Wurzweiler is important to Ortiz Hendricks, having given her the opportunity to be a bona fide leader in the profession, and not just in reputation. She muses about the possibility of a remarkably ironic closing of the circle of her life, warmly returning to something she had once resisted. “It gave me the first chance to do some of things I wanted to do. I still want to create a Hispanic track in the School.” She talks of the School as a truly special place, partly due to it’s small size, hands-on experience and intimacy. A place where people care.
And for Ortiz Hendricks, hope is all about one word. Caring.
She hopes she will be healthy enough to see and reconnect with her beloved colleagues at the National Association of Deans and Directors a few more times, and not to feel cut off from all of them. Then she again becomes emotional when discussing her great nieces and nephews. “I want to see them grow. I don’t want to miss them grow up. That makes me sad that I won't be able to be there for them. They are the future, they’re my hope. I am waiting for someone else to get pregnant in this family again. I want more.”
And then there is Jimmy. Her husband, a professional actor, is likely best known as the title character in the 1980’s USA Network TV series “Commander USA’s Groovie Movie,” amongst other film, television and theater credits. For Ortiz Hendricks, his best work might be center stage as a focus of her sense of hope. “My hope is to spend as much time as possible with Jimmy. He’s my best friend and supports me in everything I do. I’ve learned from him, more than anybody else, patience and to do what you can, don’t feel guilty about not doing something.”
She mentions his nature as a “free spirit” and admires that he’s followed a path of his choice. “He says thank you every once one in a while, because I helped him to do what he wanted with his life. I was the breadwinner, he was the actor.” She notes that he can turn any line into a laugh. “That’s what he’s done for me, he’s kept me laughing these many months. If laughing is what keeps you alive, I think I have a wonderful partner in him. I just want to spend as much time as I can with him. That’s my hope.”
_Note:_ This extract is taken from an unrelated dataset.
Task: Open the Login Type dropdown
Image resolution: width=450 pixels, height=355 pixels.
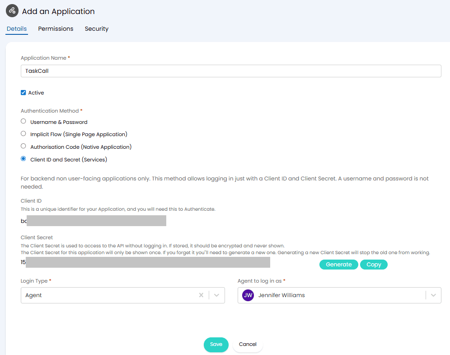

Ortiz Hendricks takes a moment, considering the bigger picture. “I have never said ‘Why me?’. It changes perspective, you think of health, illness, will I eat today, I gotta take all these pills. It changes perspective.” When asked if that new perspective includes the way she approaches social work or its education, she admits “It made me better. More empathetic than I thought I could be. I am basically an empathetic person, I feel for people, I cry at the ‘Star Spangled Banner’. Yet, I don’t think I’ve let this affect me that much. I am a more dedicated administrator, bound and determined to deal with challenges at hand.” Indeed, there was a time this social work educator had no interest in even being an educator. And now, “if I could teach, I would probably be the same kind of teacher I’ve always been, very caring and involved in student’s learning.”
Participating in The Hope Is Project, looking for images of hope and photographing them with purpose, has provided Ortiz Hendricks pause to really think about what hopes she has that propel her forward in the midst of considerable challenges. Reconnecting with her colleagues. Watching children grow. Time with her beloved Jimmy. While in the hospital for a CAT scan, even the “machine monster” standing in the hallway made her think of hope. It looms with ominous appearance, and then one gets into it. It talks to its occupant, directing one to hold one’s breath, calmly coaching when breathing is allowed. “The first time was a long time, I thought it would never let me breathe. This machine tells you what’s inside your body. There is real hope in the fact that the message can be good news.”
And then, there is one more thing. One more place she looks. It is as much a retrospective reflection of her life as it is a view of the future. “It’s the students, though. It’s them. The future social workers. They are my hope.”